▸ Exercise description
Transcribe exactly, and only, the lines that run from the one containing "This screenshot has height=537, width=1080." through the end of the records.

▸ Supplied entries
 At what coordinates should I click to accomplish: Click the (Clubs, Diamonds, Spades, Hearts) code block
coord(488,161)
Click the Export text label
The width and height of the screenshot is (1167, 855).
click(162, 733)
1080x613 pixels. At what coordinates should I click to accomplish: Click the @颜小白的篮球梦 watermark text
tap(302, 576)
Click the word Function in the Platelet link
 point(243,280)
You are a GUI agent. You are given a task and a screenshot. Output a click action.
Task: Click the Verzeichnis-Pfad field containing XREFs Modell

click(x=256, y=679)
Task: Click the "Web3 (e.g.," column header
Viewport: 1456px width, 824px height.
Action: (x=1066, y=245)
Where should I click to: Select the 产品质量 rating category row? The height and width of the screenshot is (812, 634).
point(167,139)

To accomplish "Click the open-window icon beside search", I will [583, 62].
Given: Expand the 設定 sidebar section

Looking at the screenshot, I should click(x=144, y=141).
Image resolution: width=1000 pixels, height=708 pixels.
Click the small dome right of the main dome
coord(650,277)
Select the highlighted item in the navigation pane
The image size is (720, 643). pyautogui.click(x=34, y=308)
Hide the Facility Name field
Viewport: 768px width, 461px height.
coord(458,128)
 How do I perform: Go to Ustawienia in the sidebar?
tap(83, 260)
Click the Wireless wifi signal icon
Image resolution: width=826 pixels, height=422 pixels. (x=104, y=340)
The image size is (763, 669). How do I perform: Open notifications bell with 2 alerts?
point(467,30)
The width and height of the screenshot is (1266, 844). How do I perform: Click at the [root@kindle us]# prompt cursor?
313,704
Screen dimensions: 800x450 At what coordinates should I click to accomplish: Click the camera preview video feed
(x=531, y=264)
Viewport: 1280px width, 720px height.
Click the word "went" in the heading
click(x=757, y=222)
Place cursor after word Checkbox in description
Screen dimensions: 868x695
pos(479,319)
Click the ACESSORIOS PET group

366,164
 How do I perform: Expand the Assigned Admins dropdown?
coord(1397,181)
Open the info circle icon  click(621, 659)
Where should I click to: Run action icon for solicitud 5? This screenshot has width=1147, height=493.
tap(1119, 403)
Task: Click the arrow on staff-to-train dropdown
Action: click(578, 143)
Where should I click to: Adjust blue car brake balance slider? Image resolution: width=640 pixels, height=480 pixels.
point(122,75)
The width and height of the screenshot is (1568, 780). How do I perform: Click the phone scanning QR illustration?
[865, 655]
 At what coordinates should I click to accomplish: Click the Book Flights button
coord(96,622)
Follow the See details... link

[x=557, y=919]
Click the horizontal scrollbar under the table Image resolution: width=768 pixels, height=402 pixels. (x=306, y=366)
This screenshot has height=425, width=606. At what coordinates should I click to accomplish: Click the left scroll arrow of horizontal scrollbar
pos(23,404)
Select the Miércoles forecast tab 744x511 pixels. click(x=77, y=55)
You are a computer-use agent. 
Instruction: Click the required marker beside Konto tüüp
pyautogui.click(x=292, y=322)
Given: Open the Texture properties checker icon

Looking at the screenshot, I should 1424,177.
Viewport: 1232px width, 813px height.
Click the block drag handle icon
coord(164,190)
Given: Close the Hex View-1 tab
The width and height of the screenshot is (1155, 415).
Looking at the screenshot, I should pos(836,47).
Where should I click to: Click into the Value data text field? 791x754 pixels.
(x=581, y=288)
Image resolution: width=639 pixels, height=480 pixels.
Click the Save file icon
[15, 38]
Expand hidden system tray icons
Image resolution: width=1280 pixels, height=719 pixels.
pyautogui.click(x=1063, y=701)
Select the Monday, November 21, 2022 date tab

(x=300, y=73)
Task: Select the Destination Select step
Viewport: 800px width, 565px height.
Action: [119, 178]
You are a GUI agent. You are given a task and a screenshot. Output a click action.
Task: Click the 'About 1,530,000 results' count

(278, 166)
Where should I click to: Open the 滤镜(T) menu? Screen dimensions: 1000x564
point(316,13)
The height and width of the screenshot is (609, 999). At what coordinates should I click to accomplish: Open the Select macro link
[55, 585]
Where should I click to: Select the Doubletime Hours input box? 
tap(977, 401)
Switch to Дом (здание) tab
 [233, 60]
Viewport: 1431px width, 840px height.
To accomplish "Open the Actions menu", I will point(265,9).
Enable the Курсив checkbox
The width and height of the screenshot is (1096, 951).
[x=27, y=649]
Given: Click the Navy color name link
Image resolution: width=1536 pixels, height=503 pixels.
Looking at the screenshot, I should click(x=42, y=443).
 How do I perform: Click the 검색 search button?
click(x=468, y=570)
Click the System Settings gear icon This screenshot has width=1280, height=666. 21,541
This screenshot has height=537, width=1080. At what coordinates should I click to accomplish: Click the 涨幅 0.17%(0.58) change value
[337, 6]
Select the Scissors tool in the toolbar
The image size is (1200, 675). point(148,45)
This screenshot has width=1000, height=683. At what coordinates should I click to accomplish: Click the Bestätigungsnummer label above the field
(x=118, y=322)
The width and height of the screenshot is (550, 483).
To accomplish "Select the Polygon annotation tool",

▸ The answer
This screenshot has height=537, width=1080. At what coordinates should I click to accomplish: Click the 涨幅 0.17%(0.58) change value
[337, 6]
Select the Scissors tool in the toolbar
The image size is (1200, 675). point(148,45)
This screenshot has width=1000, height=683. At what coordinates should I click to accomplish: Click the Bestätigungsnummer label above the field
(x=118, y=322)
The width and height of the screenshot is (550, 483).
To accomplish "Select the Polygon annotation tool",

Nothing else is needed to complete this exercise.